*Work to complete*. On the worm_detector page, what URL is used to query the predictor?

*Selected excerpt*.
/worm_detector

Looking for worms in a microfluidic device for automatic embryo extraction

Primary LanguageJupyter NotebookMIT LicenseMIT

worm_detector

Overview

Image classifier to detect worms in Kyle's microfluidic device for automatic embryo extraction. Intended to trigger the bleach squence if the classifier detects that there are enough worms in the device.

Usage

  1. Place a model file and a label-to-index file somewhere convenient (I use a models/ folder)

best_random_forest_model_more_data_2023-11-16_1527.pkl

random_forest_labels_to_idx_more_data.json

  1. make a folder for temporary images to feed the predictor

temp_images

  1. Start the predictor service
python worm_detector_RandomForest_predictor.py models/best_random_forest_model_more_data_2023-11-16_1527.pkl models/random_forest_labels_to_idx_more_data.json temp_images
  1. Write an images to the temporary folder.
  2. Query the predictor
url = 'http://127.0.0.1:5000/predict'  # URL where the Flask app is running
response = requests.get(url)
response.json()['prediction']

Classes

Classes are:

  • "enough" : there are enough worms in the device to trigger the bleach.

*Listed records*.

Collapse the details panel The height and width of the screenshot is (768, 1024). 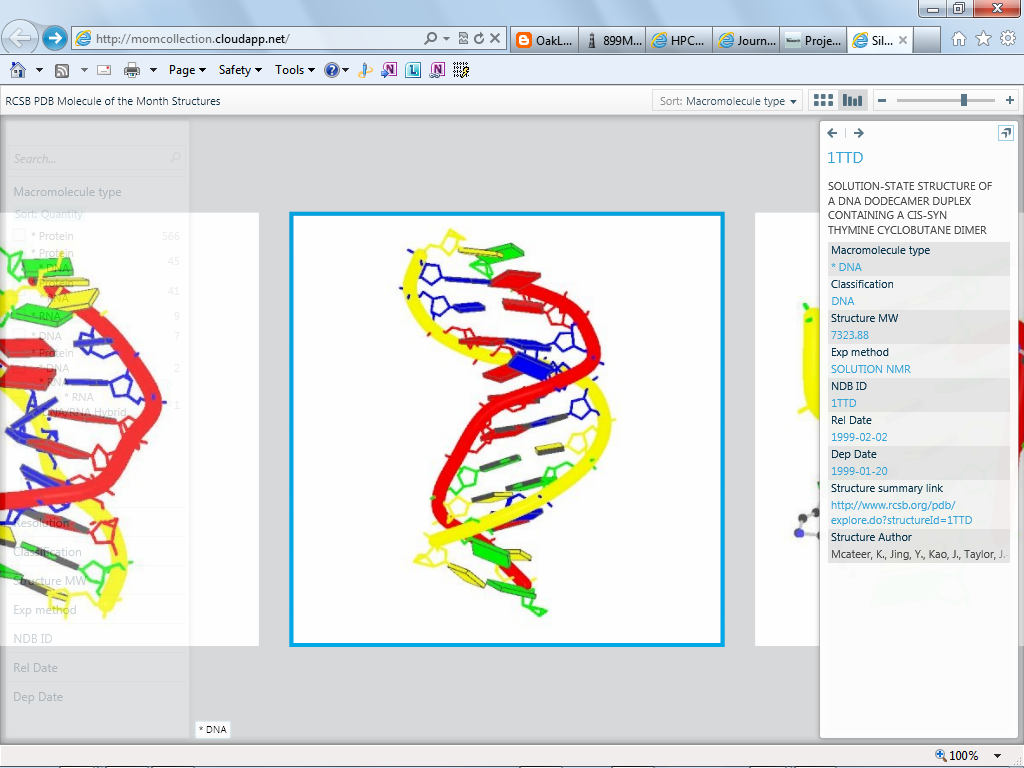click(x=1006, y=133)
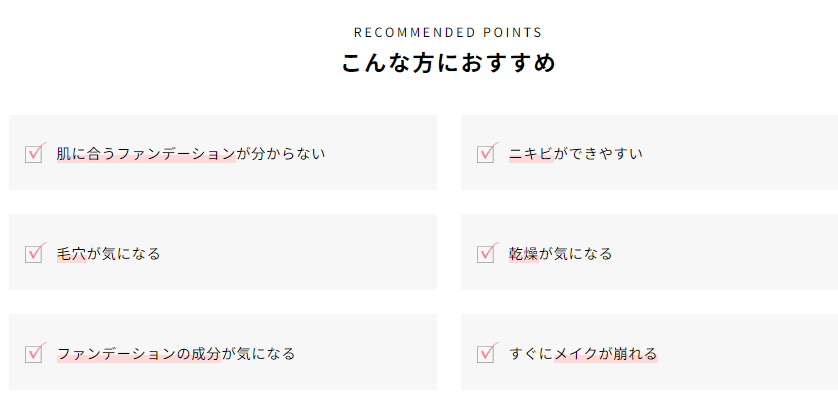838x398 pixels.
Task: Click the text 肌に合うファンデーションが分からない
Action: pyautogui.click(x=191, y=154)
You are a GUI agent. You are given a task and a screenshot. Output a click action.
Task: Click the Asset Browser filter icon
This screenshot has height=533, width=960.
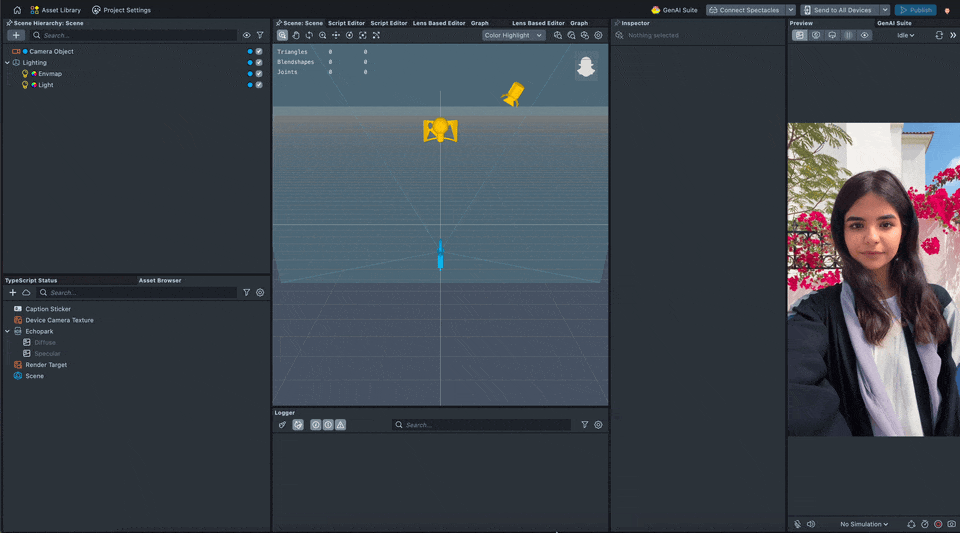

*Exercise result*. http://127.0.0.1:5000/predict